YOUR GOAL:
Copy out the records verbatim, starting at the line that contains "Screen dimensions: 769x627" and ending at the line that contains "coord(22,63)", both included.

-- begin ROWS --

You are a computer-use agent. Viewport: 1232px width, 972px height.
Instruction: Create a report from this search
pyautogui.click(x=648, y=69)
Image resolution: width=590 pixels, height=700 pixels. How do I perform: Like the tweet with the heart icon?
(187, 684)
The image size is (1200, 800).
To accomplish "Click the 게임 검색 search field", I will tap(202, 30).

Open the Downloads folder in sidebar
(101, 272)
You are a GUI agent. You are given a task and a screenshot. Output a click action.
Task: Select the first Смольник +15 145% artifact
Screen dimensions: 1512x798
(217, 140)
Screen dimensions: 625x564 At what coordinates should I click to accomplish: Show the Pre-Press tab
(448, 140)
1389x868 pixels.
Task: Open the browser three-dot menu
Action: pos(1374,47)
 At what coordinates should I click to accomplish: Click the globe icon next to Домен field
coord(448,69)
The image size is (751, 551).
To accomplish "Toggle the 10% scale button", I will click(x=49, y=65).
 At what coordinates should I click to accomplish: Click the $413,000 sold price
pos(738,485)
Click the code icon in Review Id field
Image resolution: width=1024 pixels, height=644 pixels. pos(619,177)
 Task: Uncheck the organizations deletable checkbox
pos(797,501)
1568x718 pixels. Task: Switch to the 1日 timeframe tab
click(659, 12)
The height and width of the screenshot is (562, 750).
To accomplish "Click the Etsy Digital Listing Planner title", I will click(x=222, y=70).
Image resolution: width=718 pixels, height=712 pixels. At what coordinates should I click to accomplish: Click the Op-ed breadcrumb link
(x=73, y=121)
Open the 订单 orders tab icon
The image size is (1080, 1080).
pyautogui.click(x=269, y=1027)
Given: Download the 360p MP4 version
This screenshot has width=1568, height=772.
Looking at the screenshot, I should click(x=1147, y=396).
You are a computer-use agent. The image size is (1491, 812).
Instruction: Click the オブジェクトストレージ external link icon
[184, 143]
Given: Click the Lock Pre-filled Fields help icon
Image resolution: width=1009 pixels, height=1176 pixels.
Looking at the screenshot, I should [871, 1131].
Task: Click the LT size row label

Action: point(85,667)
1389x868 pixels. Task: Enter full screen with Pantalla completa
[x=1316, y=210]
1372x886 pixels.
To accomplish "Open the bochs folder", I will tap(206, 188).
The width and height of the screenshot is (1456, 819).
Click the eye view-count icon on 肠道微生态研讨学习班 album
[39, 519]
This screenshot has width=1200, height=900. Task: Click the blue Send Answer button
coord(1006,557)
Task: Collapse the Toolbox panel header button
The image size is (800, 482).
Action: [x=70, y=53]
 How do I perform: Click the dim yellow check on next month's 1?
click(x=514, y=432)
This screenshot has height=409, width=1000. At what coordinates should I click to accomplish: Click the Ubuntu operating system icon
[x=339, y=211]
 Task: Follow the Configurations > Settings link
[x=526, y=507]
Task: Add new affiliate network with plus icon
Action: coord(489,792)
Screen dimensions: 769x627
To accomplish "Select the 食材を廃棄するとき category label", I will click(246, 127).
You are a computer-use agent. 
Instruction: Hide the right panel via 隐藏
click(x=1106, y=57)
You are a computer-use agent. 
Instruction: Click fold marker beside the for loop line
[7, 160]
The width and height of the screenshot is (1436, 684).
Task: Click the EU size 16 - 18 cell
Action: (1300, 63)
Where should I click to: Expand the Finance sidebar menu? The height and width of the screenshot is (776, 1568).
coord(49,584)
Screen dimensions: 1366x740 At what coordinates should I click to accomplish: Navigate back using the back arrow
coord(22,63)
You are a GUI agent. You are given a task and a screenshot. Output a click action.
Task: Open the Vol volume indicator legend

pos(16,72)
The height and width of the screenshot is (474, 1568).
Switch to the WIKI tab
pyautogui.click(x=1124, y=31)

-- end ROWS --

FULL SOLUTION:
Screen dimensions: 769x627
To accomplish "Select the 食材を廃棄するとき category label", I will click(246, 127).
You are a computer-use agent. 
Instruction: Hide the right panel via 隐藏
click(x=1106, y=57)
You are a computer-use agent. 
Instruction: Click fold marker beside the for loop line
[7, 160]
The width and height of the screenshot is (1436, 684).
Task: Click the EU size 16 - 18 cell
Action: (1300, 63)
Where should I click to: Expand the Finance sidebar menu? The height and width of the screenshot is (776, 1568).
coord(49,584)
Screen dimensions: 1366x740 At what coordinates should I click to accomplish: Navigate back using the back arrow
coord(22,63)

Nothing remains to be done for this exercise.